----- Task input -----
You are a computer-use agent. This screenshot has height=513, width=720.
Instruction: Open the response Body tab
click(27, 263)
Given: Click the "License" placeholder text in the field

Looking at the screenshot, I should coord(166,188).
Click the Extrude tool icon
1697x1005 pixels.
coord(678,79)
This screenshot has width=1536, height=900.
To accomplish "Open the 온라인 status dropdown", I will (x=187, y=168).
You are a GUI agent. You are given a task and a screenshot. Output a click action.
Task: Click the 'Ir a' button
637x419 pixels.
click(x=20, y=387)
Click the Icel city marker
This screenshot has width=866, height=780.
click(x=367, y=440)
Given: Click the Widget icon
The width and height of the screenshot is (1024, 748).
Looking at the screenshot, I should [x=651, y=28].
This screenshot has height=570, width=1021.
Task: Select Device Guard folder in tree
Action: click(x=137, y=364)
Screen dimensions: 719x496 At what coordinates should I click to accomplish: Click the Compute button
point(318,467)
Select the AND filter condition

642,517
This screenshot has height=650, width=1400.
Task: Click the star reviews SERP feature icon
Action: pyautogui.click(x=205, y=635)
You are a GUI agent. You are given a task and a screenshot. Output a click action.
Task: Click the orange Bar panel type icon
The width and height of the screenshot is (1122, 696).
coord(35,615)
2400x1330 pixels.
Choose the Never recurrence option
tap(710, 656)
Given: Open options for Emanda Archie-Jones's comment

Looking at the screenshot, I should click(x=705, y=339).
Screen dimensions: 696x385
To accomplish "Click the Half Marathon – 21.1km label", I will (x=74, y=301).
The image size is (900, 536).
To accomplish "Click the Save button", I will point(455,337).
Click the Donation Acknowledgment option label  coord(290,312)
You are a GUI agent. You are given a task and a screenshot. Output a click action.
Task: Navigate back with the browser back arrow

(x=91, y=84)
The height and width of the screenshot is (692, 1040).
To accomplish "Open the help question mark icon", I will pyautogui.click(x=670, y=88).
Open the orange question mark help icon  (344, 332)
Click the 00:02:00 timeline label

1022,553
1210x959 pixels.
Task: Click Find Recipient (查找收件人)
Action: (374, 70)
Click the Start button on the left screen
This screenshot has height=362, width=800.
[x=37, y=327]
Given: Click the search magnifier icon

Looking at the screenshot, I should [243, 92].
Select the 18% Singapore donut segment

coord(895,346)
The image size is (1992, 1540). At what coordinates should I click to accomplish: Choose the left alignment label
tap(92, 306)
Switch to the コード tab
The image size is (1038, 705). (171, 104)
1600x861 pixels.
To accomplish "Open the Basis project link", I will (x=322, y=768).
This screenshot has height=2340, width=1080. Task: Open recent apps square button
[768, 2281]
-----
_Instructions for the task_
The range runs from the line above containing "637x419 pixels." to the line containing "Screen dimensions: 696x385", inclusive. Restate those lines word for word and no others.

_Solved problem_
637x419 pixels.
click(x=20, y=387)
Click the Icel city marker
This screenshot has width=866, height=780.
click(x=367, y=440)
Given: Click the Widget icon
The width and height of the screenshot is (1024, 748).
Looking at the screenshot, I should [x=651, y=28].
This screenshot has height=570, width=1021.
Task: Select Device Guard folder in tree
Action: click(x=137, y=364)
Screen dimensions: 719x496 At what coordinates should I click to accomplish: Click the Compute button
point(318,467)
Select the AND filter condition

642,517
This screenshot has height=650, width=1400.
Task: Click the star reviews SERP feature icon
Action: pyautogui.click(x=205, y=635)
You are a GUI agent. You are given a task and a screenshot. Output a click action.
Task: Click the orange Bar panel type icon
The width and height of the screenshot is (1122, 696).
coord(35,615)
2400x1330 pixels.
Choose the Never recurrence option
tap(710, 656)
Given: Open options for Emanda Archie-Jones's comment

Looking at the screenshot, I should click(x=705, y=339).
Screen dimensions: 696x385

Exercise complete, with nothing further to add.